The subtle touch of yellow accessories is a perfect example of adding a detail that will pop.

This mom's dress really makes this session pop, and dressing her daughter in a tank top dress and the Dad in long sleeves helps break them up when he's holding her. Photo by Nicole Hart Photography.

This mom’s dress really makes this session pop, and dressing her daughter in a tank top dress and the Dad in long sleeves helps break them up when he’s holding her. Photo by Nicole Hart Photography.

By Aimee Heckel

As if getting the whole family dressed for school and work isn’t challenging enough, then comes the fashion choices that will be forever immortalized in photography.

Getting your family pictures taken is exciting and meaningful; you’ll keep them forever and pass them down for generations. Not to mention blanket Facebook with them. The clothes you wear can be as important as photographer you choose; both truly can make or break the experience.

So, it can feel intimidating to determine what to wear and how to dress your kids (and husband, let’s be honest here).

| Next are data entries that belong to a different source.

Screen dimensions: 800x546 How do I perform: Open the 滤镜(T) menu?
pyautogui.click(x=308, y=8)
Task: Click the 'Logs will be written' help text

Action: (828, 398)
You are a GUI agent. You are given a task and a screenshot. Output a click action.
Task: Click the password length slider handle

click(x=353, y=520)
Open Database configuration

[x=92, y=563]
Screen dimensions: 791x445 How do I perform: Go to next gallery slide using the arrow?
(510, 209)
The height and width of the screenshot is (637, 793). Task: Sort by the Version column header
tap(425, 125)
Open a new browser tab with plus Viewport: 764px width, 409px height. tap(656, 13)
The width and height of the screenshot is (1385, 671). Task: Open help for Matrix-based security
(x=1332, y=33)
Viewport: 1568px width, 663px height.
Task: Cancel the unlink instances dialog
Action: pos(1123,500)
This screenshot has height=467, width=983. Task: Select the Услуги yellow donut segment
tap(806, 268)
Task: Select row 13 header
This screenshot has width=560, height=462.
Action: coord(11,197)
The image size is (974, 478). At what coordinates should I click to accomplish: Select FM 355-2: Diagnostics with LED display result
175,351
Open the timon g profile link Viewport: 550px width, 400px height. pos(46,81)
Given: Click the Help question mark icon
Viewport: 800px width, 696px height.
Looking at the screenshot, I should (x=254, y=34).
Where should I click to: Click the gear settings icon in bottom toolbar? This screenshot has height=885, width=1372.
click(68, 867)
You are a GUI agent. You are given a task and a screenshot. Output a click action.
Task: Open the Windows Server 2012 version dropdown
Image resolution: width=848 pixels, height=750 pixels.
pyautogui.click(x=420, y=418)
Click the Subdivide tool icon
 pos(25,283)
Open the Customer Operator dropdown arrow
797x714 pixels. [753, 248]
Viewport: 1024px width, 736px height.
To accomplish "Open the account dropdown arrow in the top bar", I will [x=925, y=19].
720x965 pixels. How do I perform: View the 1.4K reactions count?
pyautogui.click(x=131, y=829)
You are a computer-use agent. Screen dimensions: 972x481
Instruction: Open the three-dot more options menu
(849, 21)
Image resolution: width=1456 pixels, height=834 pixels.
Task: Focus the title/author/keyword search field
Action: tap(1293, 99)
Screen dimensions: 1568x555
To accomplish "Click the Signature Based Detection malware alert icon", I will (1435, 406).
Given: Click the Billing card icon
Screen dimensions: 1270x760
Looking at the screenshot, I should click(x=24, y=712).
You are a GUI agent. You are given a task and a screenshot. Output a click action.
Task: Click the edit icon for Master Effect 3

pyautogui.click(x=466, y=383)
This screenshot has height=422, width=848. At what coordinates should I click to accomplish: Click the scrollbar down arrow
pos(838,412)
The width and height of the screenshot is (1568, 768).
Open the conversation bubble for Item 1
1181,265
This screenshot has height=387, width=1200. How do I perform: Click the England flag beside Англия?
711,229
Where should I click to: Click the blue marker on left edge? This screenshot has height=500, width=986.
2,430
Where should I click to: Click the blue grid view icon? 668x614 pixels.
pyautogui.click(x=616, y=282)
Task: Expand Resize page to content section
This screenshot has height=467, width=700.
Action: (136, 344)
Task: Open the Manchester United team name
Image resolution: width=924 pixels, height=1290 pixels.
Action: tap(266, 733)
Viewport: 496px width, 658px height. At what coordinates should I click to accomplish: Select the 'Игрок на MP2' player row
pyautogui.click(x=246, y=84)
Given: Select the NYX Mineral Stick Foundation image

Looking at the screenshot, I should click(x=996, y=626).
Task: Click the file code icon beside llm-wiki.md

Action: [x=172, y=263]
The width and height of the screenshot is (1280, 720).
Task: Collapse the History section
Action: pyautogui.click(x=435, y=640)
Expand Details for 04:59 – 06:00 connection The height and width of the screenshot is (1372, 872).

We wanted an expert opinion on this tricky topic, so we asked one of our favorite photographers who specializes in families and children, Nicole Hart Photography of Portland, Ore.

Should your family members all match each other? How do you deal with patterns? 

I always suggest choosing a color palette and then having everyone in that family wear something from the same color family, without being too matchy-matchy. You want there to be some definition between everyone. Please avoid everyone wearing jeans and black shirts.

Coordinate, but don’t match. It’s best if you can start with one centerpiece. For example, I styled our family session last year around my youngest daughter’s pink cardigan. That central person helps carry the color for the session. It tends to be easier to find that one central piece for the females in the family. I suggest starting with their clothes first and then building around that.

Looking for some cute children’s accessories to make your focal point?
Layers, scarves, boots, bows/headbands for girls all photograph well. Texture is really important in black and white photos.

We love the Gap’s kids line, like this neon yellow girl’s cardigan for $26.95. (But be careful with too-bright of colors.) Don’t forget to save money on Gap clothes with coupons and Cash Back.

How do you pick colors? Are there some colors that are better than others on film?
I think one person in the family needs to wear something bright to help pop the outfits. They can be in a jewel tone or a pink sweater.

Is there anything you recommend not wearing for family portraits?
Watch bright florescent colors, which might be pleasing to the eye but in photographs they tend to look really blown out. If you are shooting in the park, avoid wearing green or yellow and think instead of colors that will pop against the background. Maybe navy or white. If you’re shooting on a college campus with brick buildings, avoid red and instead opt for jewel tones or cooler colors. Avoid anything with logos or graphic T-shirts.

What about trendy verses timeless styles?
I think trendy can work to a point. Scarves and boots photograph well, but they are also pretty trendy right now.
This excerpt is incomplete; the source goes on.